PROBLEM STATEMENT: After finding "Tap the camera snapshot icon" in the material below, output its line and every line after it through the last, exactly, but not the pictures.
BEGIN
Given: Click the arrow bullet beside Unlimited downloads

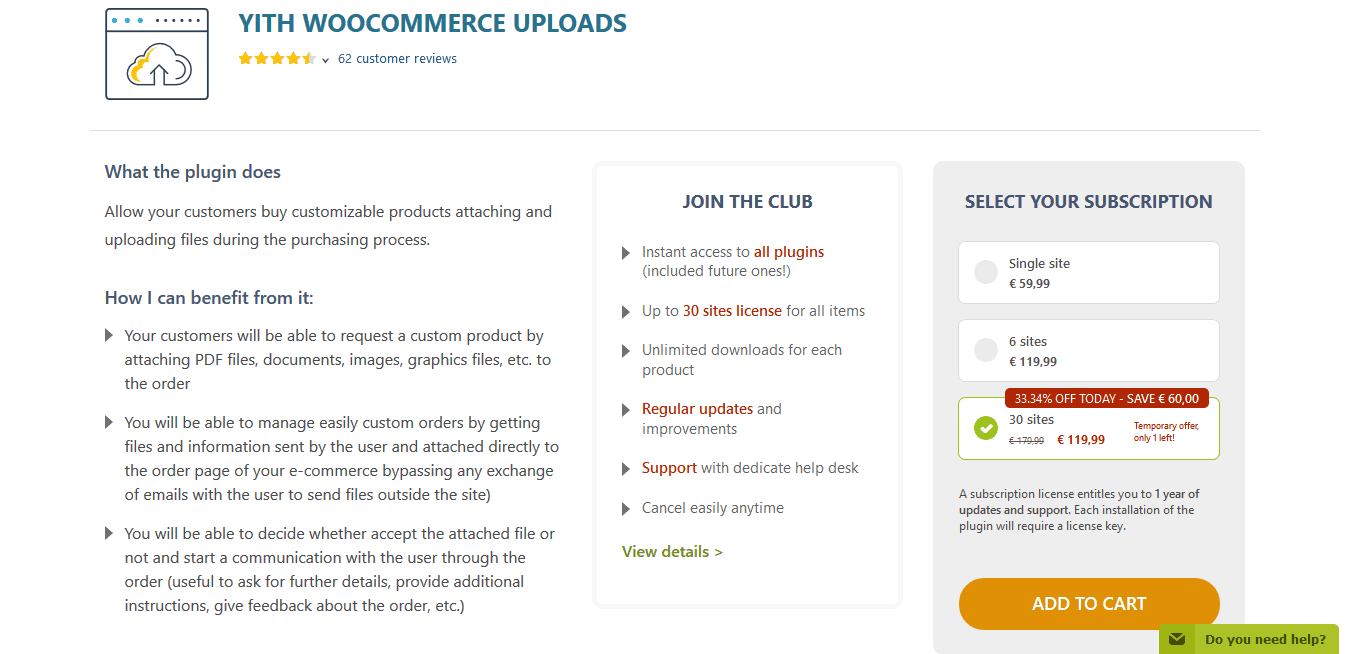Looking at the screenshot, I should (x=626, y=351).
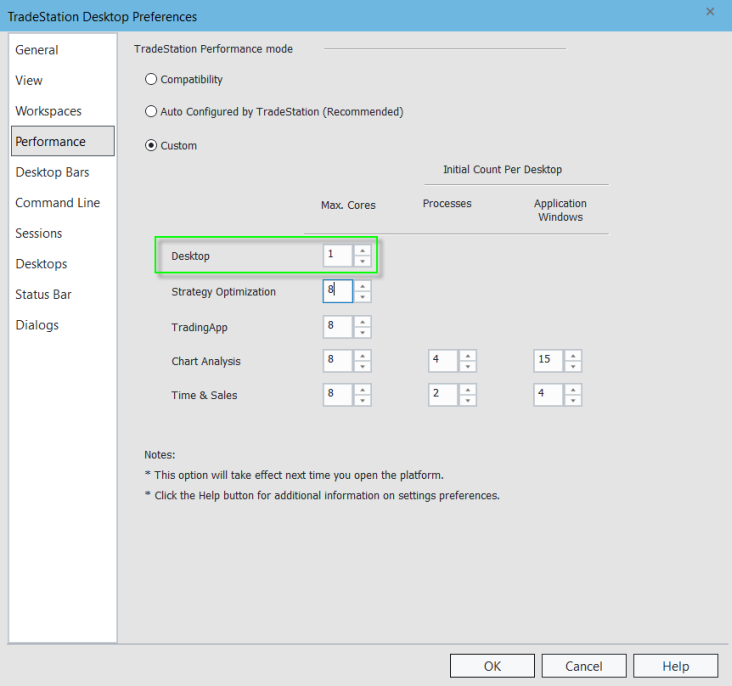Increase TradingApp Max. Cores with up arrow
The width and height of the screenshot is (732, 686).
pyautogui.click(x=363, y=321)
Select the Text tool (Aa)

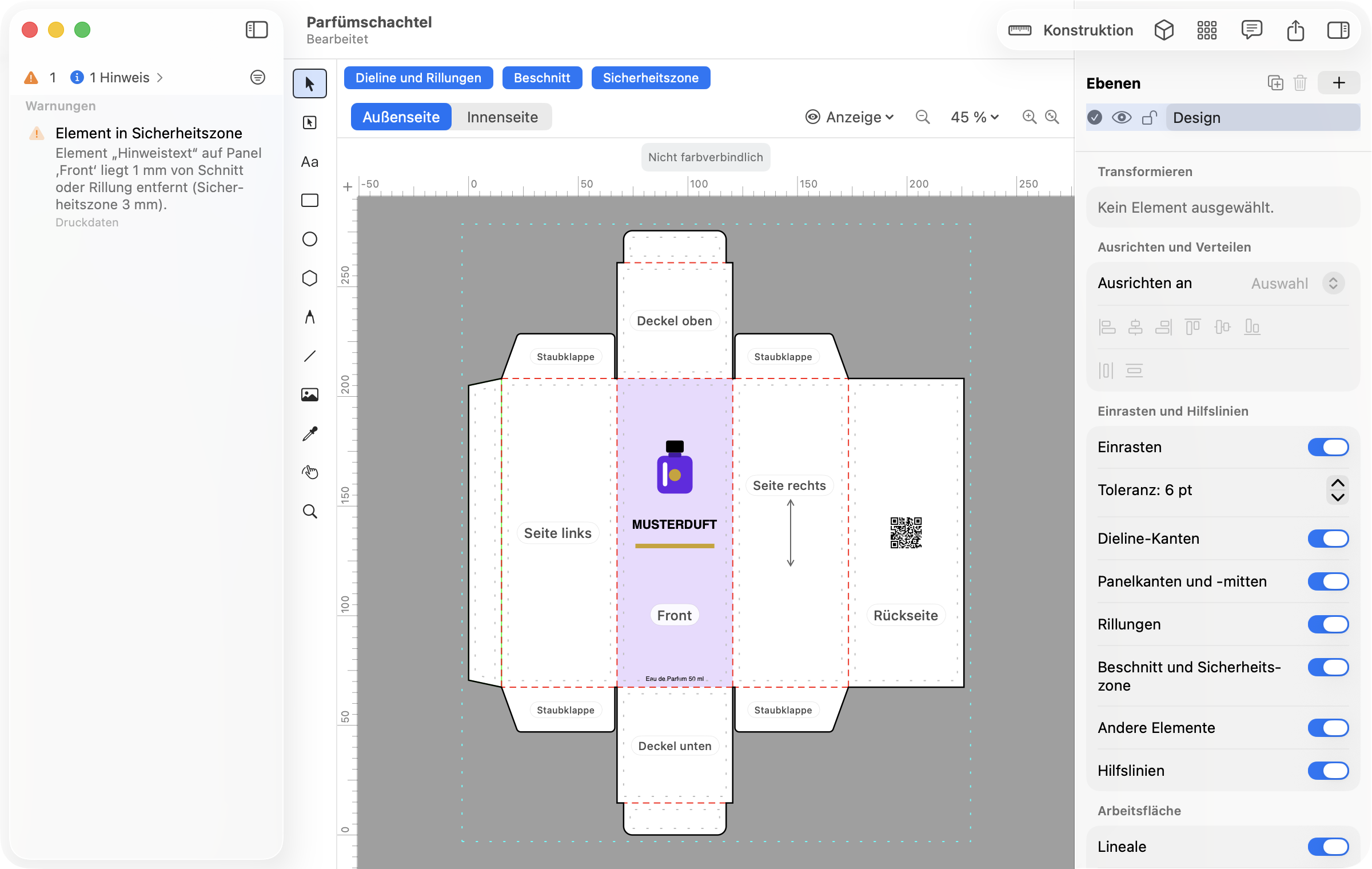tap(310, 162)
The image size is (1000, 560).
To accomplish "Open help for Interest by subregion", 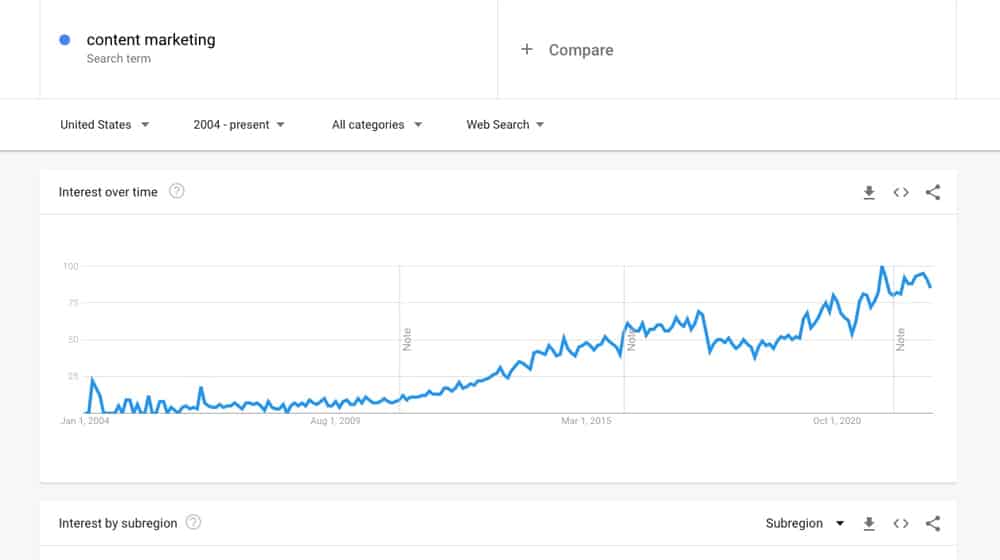I will [193, 522].
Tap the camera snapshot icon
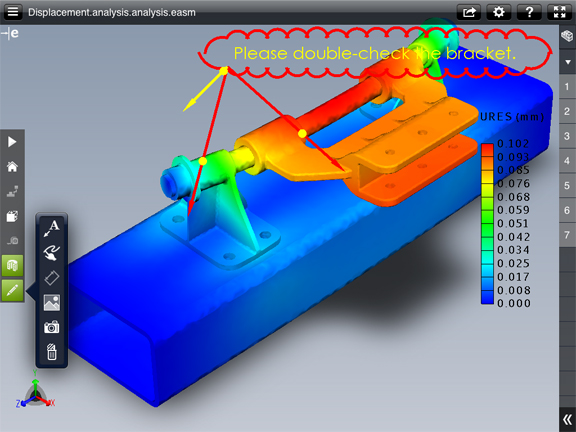Viewport: 576px width, 432px height. coord(52,327)
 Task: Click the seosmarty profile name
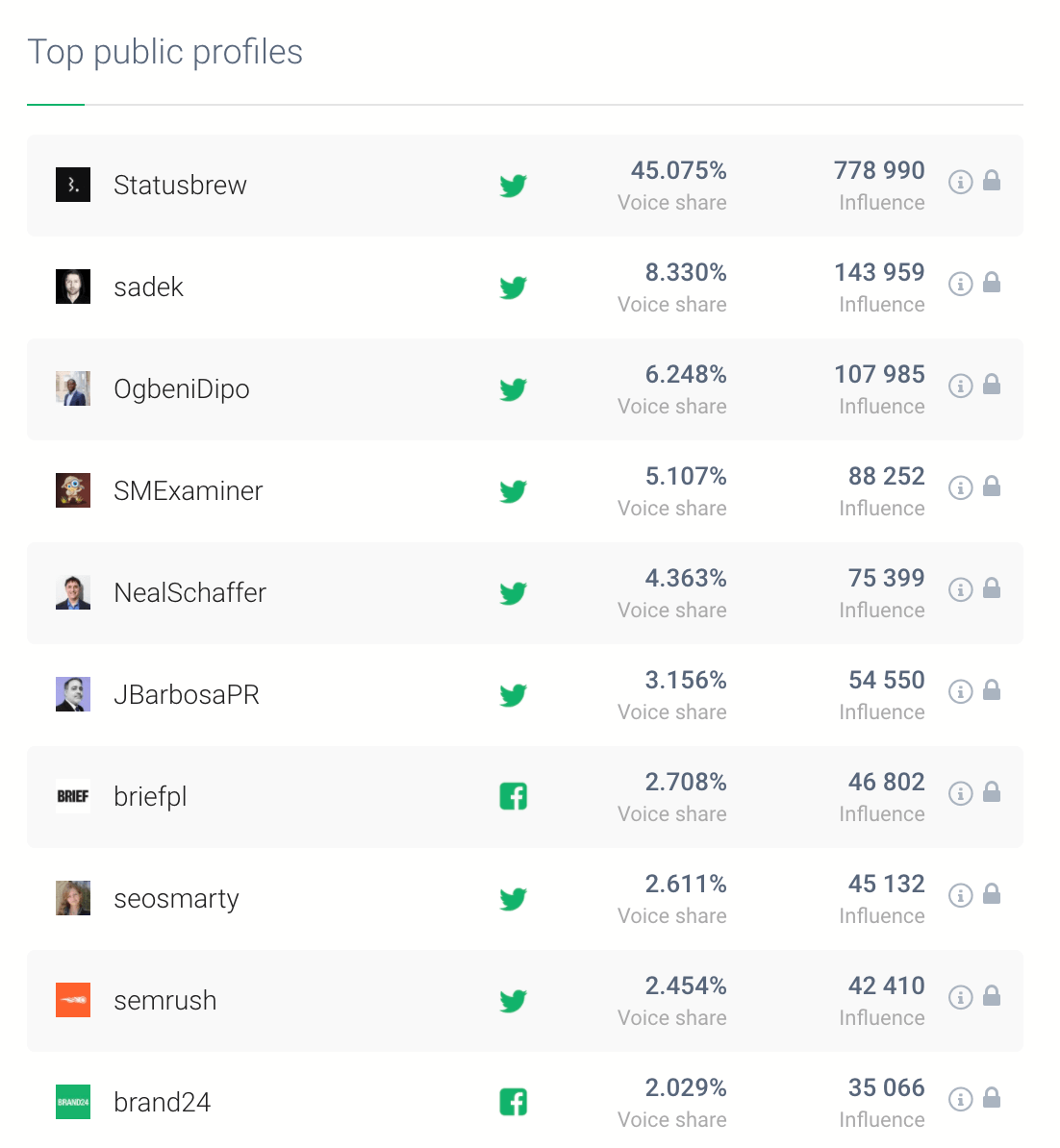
END
OUTPUT FOR THIS TASK:
Tap the camera snapshot icon
Viewport: 576px width, 432px height. coord(52,327)
 Task: Click the seosmarty profile name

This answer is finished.